Absolutely. Once you have a clear, orchestrated workflow for, say, insurance claims processing, you have a rich dataset of every step, its duration, and its outcome. This is the perfect foundation for AI. For example, an AI model can analyze historical data from thousands of claims and learn to predict the likelihood of a delay for a new claim based on its characteristics. When a high-risk claim comes in, the workflow can automatically flag it for an experienced adjuster, rather than letting it get stuck in the standard queue. Or, if a claim is missing a standard piece of documentation, an AI can identify the exception and the workflow can automatically route a task to the customer service team to request the missing information. AI isn’t replacing the adjuster’s critical judgment; it’s acting as an intelligent assistant, helping them prioritize their work and preventing problems before they happen. This is a much safer and more valuable application of AI than attempting a high-risk, full replacement of human decision-making.
Success is defined by outcomes like reduced cycle times, not by the number of apps replaced. What advice would you give a leader for redesigning their project dashboards to reflect these workflow-centric metrics, and which specific KPIs have you seen that truly prove the value of this approach?
My advice to leaders is to throw away the old IT-centric dashboards. Nobody in the C-suite, except maybe the CIO, truly cares how many applications you’ve migrated to the cloud. What they care about is business velocity and customer satisfaction. Your dashboard should reflect that. Instead of “Applications Decommissioned,” track “Average Customer Onboarding Time” and watch it drop from weeks to days. Instead of “Server Uptime,” measure “Manual Touchpoints per Service Request” and aim to reduce it by 80%. Two KPIs I’ve seen that are incredibly powerful are “End-to-End Process Cycle Time” and “First-Time Right Percentage.” These metrics directly measure the speed and quality of execution. When you can show that you’ve cut the time to resolve a customer issue in half while also reducing errors, you’re speaking the language of business value, not just technology.

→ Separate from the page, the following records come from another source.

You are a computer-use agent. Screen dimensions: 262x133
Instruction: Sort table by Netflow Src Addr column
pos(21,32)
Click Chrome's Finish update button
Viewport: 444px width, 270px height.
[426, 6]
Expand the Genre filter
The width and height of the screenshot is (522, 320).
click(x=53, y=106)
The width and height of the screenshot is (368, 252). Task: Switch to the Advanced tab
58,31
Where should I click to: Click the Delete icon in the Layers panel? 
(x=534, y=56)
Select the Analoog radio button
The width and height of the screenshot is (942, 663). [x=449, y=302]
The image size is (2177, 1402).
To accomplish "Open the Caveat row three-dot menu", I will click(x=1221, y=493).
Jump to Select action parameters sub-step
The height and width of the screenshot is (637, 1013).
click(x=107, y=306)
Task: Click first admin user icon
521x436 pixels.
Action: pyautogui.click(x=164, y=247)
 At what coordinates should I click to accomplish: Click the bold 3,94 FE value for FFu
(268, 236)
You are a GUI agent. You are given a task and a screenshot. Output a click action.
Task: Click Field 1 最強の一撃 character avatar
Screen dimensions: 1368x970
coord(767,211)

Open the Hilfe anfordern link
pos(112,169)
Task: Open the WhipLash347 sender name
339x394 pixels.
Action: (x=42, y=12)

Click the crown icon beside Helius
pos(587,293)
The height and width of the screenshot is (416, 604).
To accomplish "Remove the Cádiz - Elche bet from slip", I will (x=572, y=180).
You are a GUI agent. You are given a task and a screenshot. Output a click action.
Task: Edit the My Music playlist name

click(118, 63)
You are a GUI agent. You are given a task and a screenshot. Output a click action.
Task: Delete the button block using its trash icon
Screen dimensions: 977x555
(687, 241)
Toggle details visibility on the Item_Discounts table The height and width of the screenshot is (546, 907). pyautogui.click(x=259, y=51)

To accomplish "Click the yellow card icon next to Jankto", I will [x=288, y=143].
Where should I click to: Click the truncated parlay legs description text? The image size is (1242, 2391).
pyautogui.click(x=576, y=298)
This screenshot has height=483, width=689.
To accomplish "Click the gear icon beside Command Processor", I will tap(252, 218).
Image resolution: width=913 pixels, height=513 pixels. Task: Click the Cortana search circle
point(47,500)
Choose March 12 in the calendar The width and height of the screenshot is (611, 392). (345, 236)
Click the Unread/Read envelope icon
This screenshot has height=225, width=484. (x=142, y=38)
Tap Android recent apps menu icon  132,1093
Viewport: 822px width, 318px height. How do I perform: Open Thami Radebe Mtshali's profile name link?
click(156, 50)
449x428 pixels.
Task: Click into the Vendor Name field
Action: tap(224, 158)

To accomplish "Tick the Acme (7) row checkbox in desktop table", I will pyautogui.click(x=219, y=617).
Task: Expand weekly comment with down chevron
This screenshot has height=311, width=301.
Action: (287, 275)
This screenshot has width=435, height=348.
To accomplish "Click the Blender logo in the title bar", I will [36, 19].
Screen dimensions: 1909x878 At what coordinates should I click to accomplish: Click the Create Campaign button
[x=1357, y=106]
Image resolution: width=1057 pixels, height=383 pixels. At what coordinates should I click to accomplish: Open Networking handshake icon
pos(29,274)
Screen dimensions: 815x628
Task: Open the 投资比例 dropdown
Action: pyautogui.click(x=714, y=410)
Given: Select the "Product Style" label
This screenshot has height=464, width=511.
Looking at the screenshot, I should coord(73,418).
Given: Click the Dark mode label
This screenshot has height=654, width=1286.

Do you have any advice for our readers who are about to start a modernization project, to help them shift from a traditional “rip and replace” mindset to a more effective workflow-first approach?
My biggest piece of advice is to start by focusing on the seams between your systems, because that’s where the most value is hidden. Don’t start with the question, “What system should we replace?” Instead, ask your teams, “What is the most painful, slowest, most frustrating process we have?” Find that process, map it out, and use workflow automation to smooth it out. This delivers a quick, tangible win that builds momentum and demonstrates the value of this approach. It shifts the entire conversation from a massive, risky, multi-year technology overhaul to a series of focused, high-impact improvements. Modernization shouldn’t feel like a gamble; it should be a steady, evolutionary journey of making everything work better together.